---------- SUPPLIED RECORDS

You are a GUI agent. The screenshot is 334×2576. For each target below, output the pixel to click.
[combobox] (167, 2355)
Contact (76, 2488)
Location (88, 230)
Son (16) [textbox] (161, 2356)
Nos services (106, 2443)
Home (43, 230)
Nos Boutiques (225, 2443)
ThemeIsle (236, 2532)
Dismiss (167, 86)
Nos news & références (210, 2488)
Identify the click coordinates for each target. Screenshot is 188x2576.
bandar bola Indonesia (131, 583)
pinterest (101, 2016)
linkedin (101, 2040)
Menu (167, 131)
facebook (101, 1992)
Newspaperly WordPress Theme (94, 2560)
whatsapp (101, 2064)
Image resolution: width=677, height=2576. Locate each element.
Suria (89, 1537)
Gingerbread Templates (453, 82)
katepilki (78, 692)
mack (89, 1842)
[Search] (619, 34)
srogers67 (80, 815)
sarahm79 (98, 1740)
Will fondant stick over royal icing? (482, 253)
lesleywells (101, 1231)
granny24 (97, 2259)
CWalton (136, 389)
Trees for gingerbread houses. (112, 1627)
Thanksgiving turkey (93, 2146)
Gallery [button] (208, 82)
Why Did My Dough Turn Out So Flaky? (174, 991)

--------------------

REQUIRED WORK: Say how many lines of the material hold the string "each", giving the number alone.

SOLUTION BELOW: 3